The murderous foreign policy being pursued by Washington and its allies is the flip side of their homicidal domestic policy. Eight-hundred fifty thousand Americans have died so far from COVID-19. Soon enough it will be well over one million. To that body count can be added 152,000 British citizens, 124,000 French and 116,000 German. The Biden administration’s response to the Omicron variant is to promise American households that in two weeks they can order some COVID home-test kits from a government website.
Schools, hospitals, essential infrastructure, production—all of this is breaking down under the weight of the mass infection program pursued by these governments. The markets continue to rise nonetheless, and so workers have to be chained to their workplaces in order that the value needed to sustain the stock bubble can be pumped out of them.

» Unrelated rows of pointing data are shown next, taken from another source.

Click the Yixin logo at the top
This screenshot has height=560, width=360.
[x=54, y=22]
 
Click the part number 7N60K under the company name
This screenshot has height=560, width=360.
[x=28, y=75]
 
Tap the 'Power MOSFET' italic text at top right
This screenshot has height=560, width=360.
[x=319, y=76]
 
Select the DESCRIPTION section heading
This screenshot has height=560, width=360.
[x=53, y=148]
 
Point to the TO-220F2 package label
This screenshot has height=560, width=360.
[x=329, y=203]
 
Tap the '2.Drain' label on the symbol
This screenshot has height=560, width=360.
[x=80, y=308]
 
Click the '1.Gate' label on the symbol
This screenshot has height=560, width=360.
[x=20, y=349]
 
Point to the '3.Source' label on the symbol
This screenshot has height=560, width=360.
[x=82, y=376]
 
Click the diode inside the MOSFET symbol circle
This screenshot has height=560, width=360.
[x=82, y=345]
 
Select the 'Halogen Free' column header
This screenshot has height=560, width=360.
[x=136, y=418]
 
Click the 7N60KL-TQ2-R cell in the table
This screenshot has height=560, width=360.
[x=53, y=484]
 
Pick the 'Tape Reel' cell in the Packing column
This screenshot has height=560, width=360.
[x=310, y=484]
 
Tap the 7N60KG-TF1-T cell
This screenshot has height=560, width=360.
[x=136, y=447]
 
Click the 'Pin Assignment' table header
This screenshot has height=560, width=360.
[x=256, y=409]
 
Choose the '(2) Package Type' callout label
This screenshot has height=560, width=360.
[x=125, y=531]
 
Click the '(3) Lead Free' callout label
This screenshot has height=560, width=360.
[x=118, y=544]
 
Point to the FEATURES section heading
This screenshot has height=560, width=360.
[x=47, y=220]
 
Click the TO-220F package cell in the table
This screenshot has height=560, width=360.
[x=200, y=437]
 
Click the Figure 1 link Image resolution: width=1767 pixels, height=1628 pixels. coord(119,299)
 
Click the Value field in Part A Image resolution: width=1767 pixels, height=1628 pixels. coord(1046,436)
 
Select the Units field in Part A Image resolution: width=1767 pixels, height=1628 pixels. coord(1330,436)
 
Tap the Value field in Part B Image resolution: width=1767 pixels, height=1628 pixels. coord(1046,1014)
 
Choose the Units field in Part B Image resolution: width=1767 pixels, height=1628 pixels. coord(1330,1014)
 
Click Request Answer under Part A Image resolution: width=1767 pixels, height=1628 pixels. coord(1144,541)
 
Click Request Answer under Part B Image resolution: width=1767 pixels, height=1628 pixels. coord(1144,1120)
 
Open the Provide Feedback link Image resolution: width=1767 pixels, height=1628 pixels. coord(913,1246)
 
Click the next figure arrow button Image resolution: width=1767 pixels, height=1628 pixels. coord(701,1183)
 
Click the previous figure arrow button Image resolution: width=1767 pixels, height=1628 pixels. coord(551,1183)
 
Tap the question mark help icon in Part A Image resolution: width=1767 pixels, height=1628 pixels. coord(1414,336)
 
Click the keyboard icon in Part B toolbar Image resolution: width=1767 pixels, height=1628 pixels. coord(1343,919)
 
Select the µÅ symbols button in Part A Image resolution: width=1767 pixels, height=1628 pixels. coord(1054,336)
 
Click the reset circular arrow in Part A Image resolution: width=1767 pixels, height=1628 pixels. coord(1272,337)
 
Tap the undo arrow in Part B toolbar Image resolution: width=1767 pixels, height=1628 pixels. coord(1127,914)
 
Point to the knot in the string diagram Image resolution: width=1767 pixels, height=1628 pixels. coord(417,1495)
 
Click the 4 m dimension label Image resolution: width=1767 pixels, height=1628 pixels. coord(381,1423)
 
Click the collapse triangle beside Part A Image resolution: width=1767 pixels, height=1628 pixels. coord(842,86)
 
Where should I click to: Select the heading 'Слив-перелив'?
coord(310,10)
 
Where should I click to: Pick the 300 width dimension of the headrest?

Social anger is mounting, and a strike wave of global dimensions is gathering strength. Walkouts by teachers, autoworkers, health care personnel, miners and other sections of the working class are hitting industries around the globe. But everywhere in the centers of global capitalism the political institutions that have worked to contain popular opposition are in a state of advanced decay. Fascists are climbing out from under every rock. In the US, they were climbing the walls of the Capitol building. In Germany, they sit in the halls of power.
Unable to contain the pressures building within capitalist society, the ruling class turns to war in an attempt to channel social anger in a direction that it thinks, or desperately hopes, will rescue itself from itself. But perhaps the greatest delusion of all is the belief that this policy has support among broad sections of the population.
The American and international working class cannot allow US imperialism’s far-reaching war plans to be put into effect. The fight against the ruling class’s death policy at home demands a fight against its death policy abroad. The rush, led by the United States and Germany, to draw Russia into a bloody conflict can be stopped only by an international movement of the working class, united on an anti-capitalist and socialist program.